Io lo ascolto. E mentre lo ascolto, ve lo confesso, insieme alla felicità di vederlo stare bene e di saperlo amico mio da sempre, mi prende uno strano sentimento di tensione, quasi un’invidia, una specie di «mancanza»: perché per me non è affatto così. Com’è possibile che io invece no? mi chiedo, mentre lui parla.
Perché io ancora non so quello che voglio e perché lo voglio? mi domando, e resto interdetto. Penso di avere sbagliato troppe cose, di avere tradito troppe strade, di essere immaturo o superficiale. Poi la serata va avanti, si parla d’altro, si scherza, si beve, si sta bene, ci si riconosce come sempre.

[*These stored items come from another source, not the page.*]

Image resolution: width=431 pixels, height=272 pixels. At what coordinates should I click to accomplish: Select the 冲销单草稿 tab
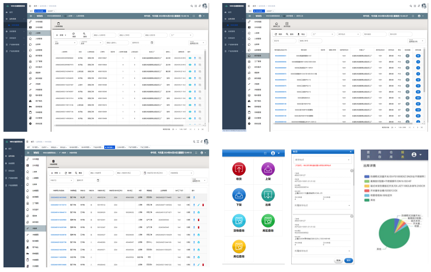[x=54, y=163]
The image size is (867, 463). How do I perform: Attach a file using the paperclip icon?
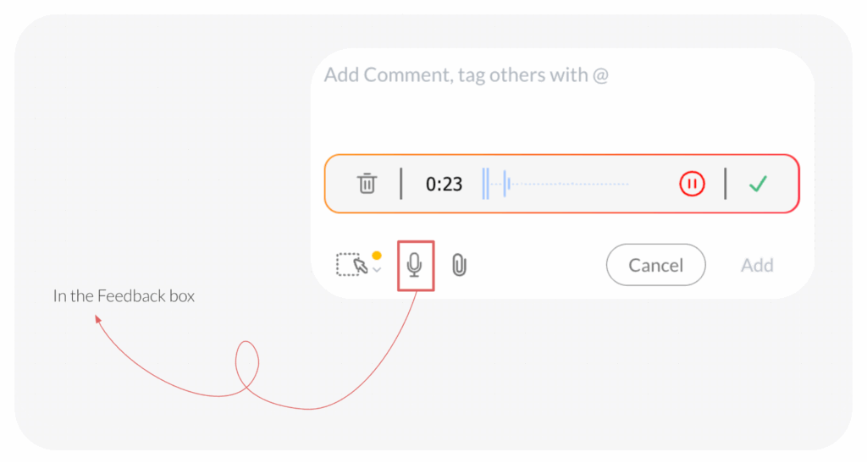coord(459,266)
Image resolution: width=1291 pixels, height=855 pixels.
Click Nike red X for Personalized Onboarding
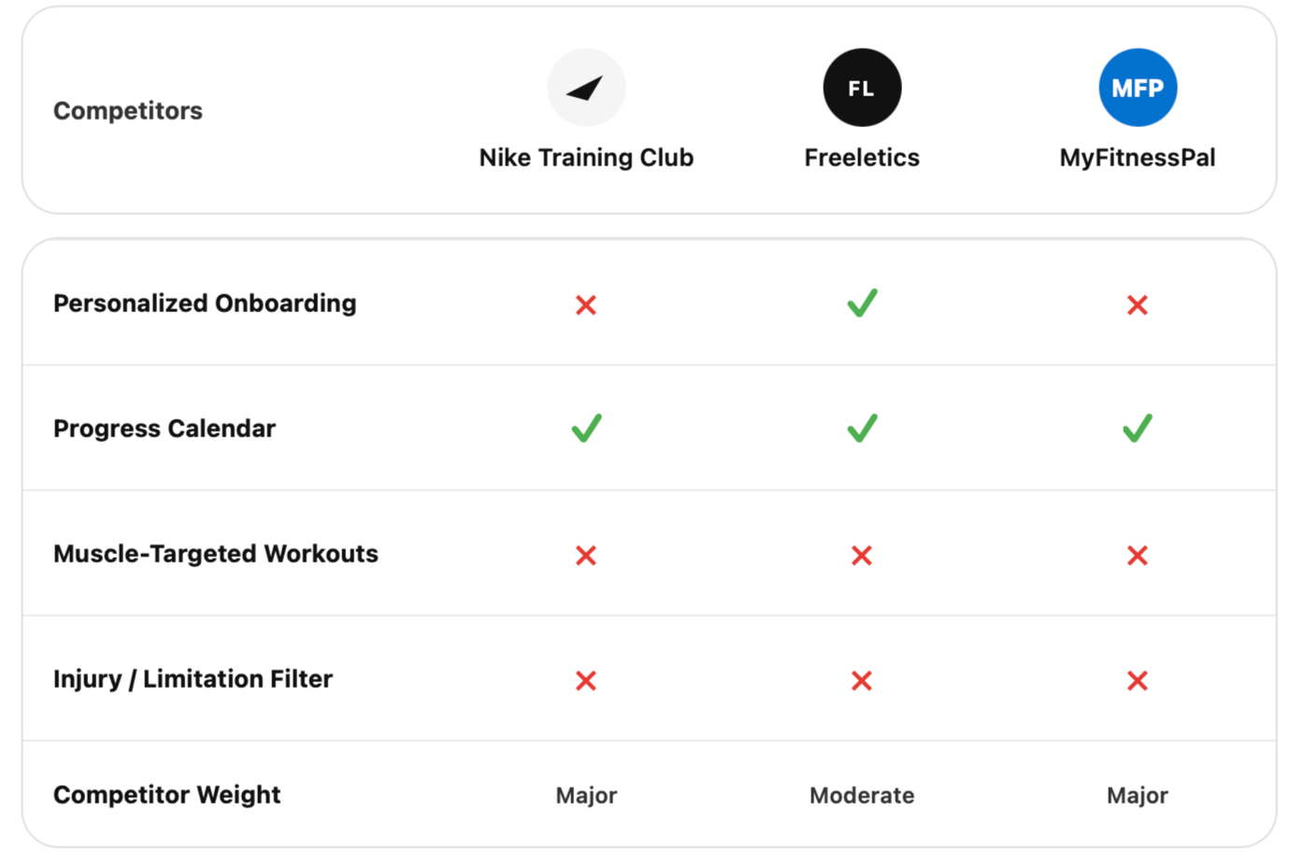(586, 305)
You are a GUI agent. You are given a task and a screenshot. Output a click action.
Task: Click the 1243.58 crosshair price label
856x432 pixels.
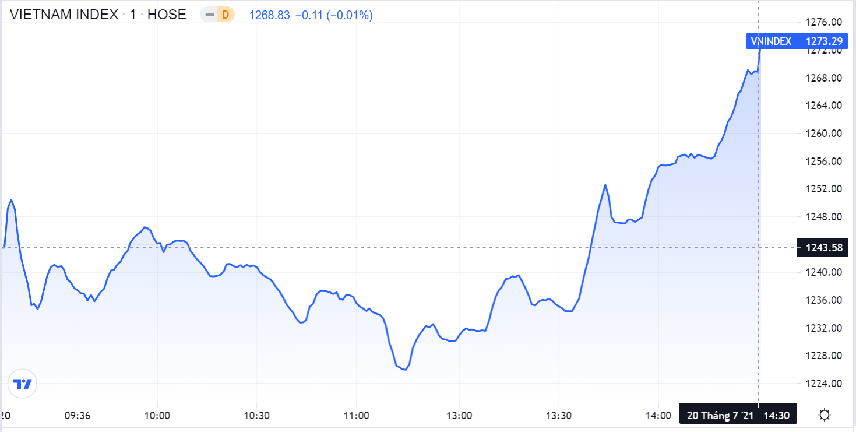coord(824,248)
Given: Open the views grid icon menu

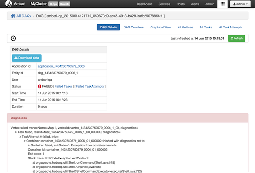Looking at the screenshot, I should 222,4.
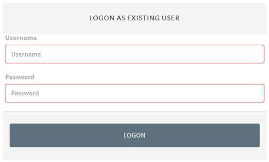Focus the text box with Password placeholder

pyautogui.click(x=135, y=93)
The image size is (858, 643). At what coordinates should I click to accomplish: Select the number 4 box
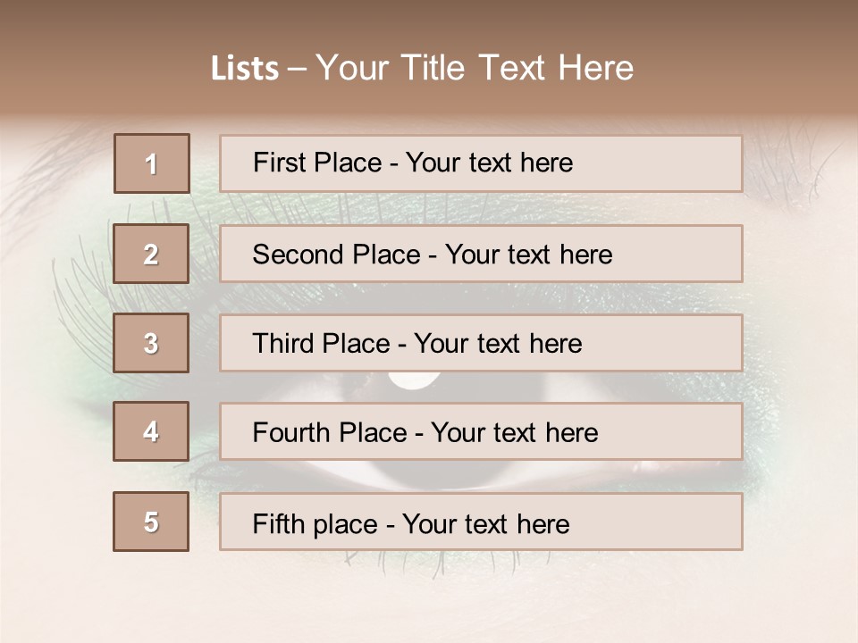[x=151, y=431]
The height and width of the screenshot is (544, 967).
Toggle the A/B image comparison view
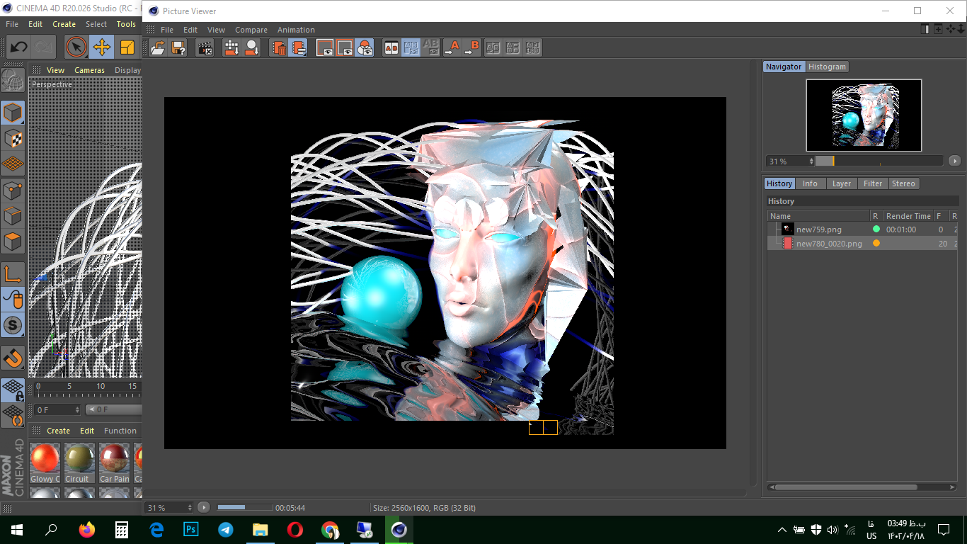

E poi, alla fine di tutto, torno a casa. Ma mentre guido verso il lago, mentre mi accecano i fari delle altre auto nella notte, mi tornano alla mente quelle sue parole, quel discorso sull’«equilibrio personale» finalmente trovato; mi ripeto quelle parole tra me e me. E improvvisamente mi ricordo una cosa, accaduta dieci anni anni fa. Mi ricordo che dieci anni fa, quando avevamo da poco superato i trent’anni, il mio amico di infanzia mi fece lo stesso identico discorso: aveva finalmente trovato l’equilibrio, sapeva quello che voleva, aveva riconosciuto la sua strada. E anche dieci anni fa, mi ricordo, io rimasi così, come un pirla, pensando che io no, che io non avevo trovato niente. E forse anche venti anni fa abbiamo fatto lo stesso discorso, non è impossibile; e forse anche allora io mi sentii un po’ a disagio ad ascoltarlo.
E allora, mentre guido e sono già ai bordi del lago, mi viene da sorridere. E penso che no, io non ci credo. Io non ci credo a questa storia dell’esperienza che ci insegna a vedere e a capire meglio, e agli equilibri che a un certo punto si trovano e che prima non avevamo trovato. Io non ci credo che esistano gli equilibri: sarebbe come dire che l’esistenza è comprensibile. E invece non lo è. E so di averlo già scritto tanto tempo fa, ma forse il tono era un po’ troppo scherzoso e non mi è bastato: perché davvero io non sono mai riuscito a credere che l’esperienza serva a qualcosa. Anzi: mi diverto spesso a ripetere che l’esperienza è solo il cumulo inservibile degli errori che abbiamo fatto.
È vero: ci sono cose e aspetti della vita che vediamo a vent’anni, poi non li vediamo più. Ma non è perché impariamo a vedere meglio, niente affatto. Forse è solo che cambiamo posizione e prospettiva, tutto qui. Guardiamo alla vita da un punto diverso del nostro tempo e questo ci fa sembrare falso (e magari anche ingenuo) quello che vedevano dieci anni prima. Ma non è vero: non era falso e non era ingenuo. Era vita, come lo è adesso. Era la vita vista da quell’angolo particolare, che non è né meglio né peggio di quello da cui la vediamo oggi. È un altro, semplicemente. Forse si può fare lo stesso discorso per quando avevamo dieci anni, forse anche per quando ne avevamo cinque. Non cambia nulla di quello che abbiamo davanti, tutto resta comunque incomprensibile: cambiamo noi, cambiamo occhi e posizione, e questo ci dà l’illusione di vedere meglio, di vedere di più. Ma non è vero, non si può vedere di più.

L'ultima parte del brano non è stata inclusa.